### EXTRACT

----

A pervasive, counterbalancing alternative to the ancient patriarchal, patrilineal family has always existed but has received little historical attention. Trumbach, in his comprehensive and anthropologically sophisticated Rise of the Egalitarian Family (1978), has delineated a constant dialectical opposition in Western society between the patriarchal (male-dominated) and kindred forms of kinship and family organization. "In Western societies," writes Trumbach,

the patriarchal household was one of ancient provenance. It was enshrined in the Odyssey and in the law codes of Exodus and Deuteronomy. Its basic presumption was that at the head of each household stood a man who in his role as master, father, and husband owned his wife, his children, his slaves, his animals, and his land. The authority of master over his household was the model for all dependent relationships, including that of kin and subjects. (p. 3)

In contrast to the system of patrilineage, particularly but not exclusively, barbarian peoples associated with the Dark Ages organized their relations into systems of cognatic kindred:

Each individual... stood at the center of a unique circle of kinsman connected to him through both mother and father and through his spouse. Inheritances were equally divided among all children; the position of women with regard to property and divorce was relatively high; and friendship was a stronger bond than kinship. (p. 14; for a more recent discussion of patriarchal and kindred forms of family organization, see Casey's History of the American Family, 1989; Gottlieb 1993)

Through the later centuries of feudalism, the kindred form of family structure declined and was gradually eclipsed by a growth in the ideal of continuity in family lines and the transfer of property through patrilineal inheritance. Primogeniture (inheritance from the father to the firstborn son) and other special rights accorded to the eldest son, the loss of property rights of women, and the turn to paternal relatives instead of friends relegated kindred to secondary status (Trumbach, 1978).

However, as feudalism gave way to mercantilism, colonization, urbanization, and neoindustrialism, the system of kindred organization with its nonpatriarchal mode of kinship reckoning reemerged in European society and spread to America. Today, for example, the mother's and the father's family lines are bilineally recognized. However, the patronymic (the naming of children through the father's line) remains established for all but the very rich and aristocratic and, since the mid-18th century, family and kinship organization has been oriented more toward males than females. The alternation between kindred and patrilineal family structures, as Trumbach (1978) notes, remains part of the social dynamics of traditional European society.

----

### RECORDED INFORMATION
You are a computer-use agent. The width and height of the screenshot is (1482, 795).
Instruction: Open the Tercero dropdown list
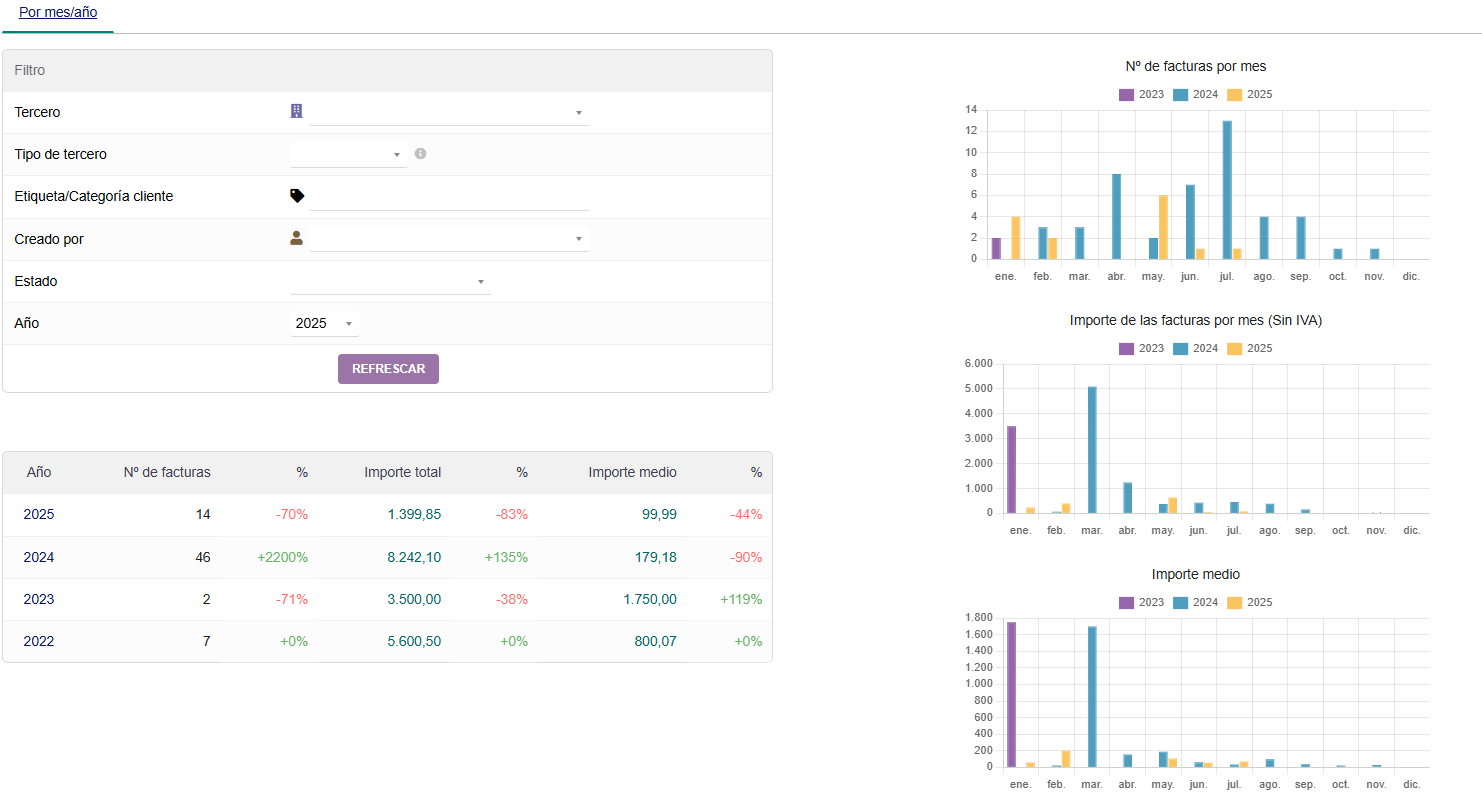click(x=449, y=113)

----

### TASKS AND EXERCISES
A: In the passage on patriarchal and kindred family forms, what does primogeniture mean?
B: From the passage on patriarchal and kindred family forms, pull out the part starting at "Each individual... stood" and ending at "1989; Gottlieb 1993)".

### TASK RESPONSES
A: Inheritance from the father to the firstborn son.

B:
Each individual... stood at the center of a unique circle of kinsman connected to him through both mother and father and through his spouse. Inheritances were equally divided among all children; the position of women with regard to property and divorce was relatively high; and friendship was a stronger bond than kinship. (p. 14; for a more recent discussion of patriarchal and kindred forms of family organization, see Casey's History of the American Family, 1989; Gottlieb 1993)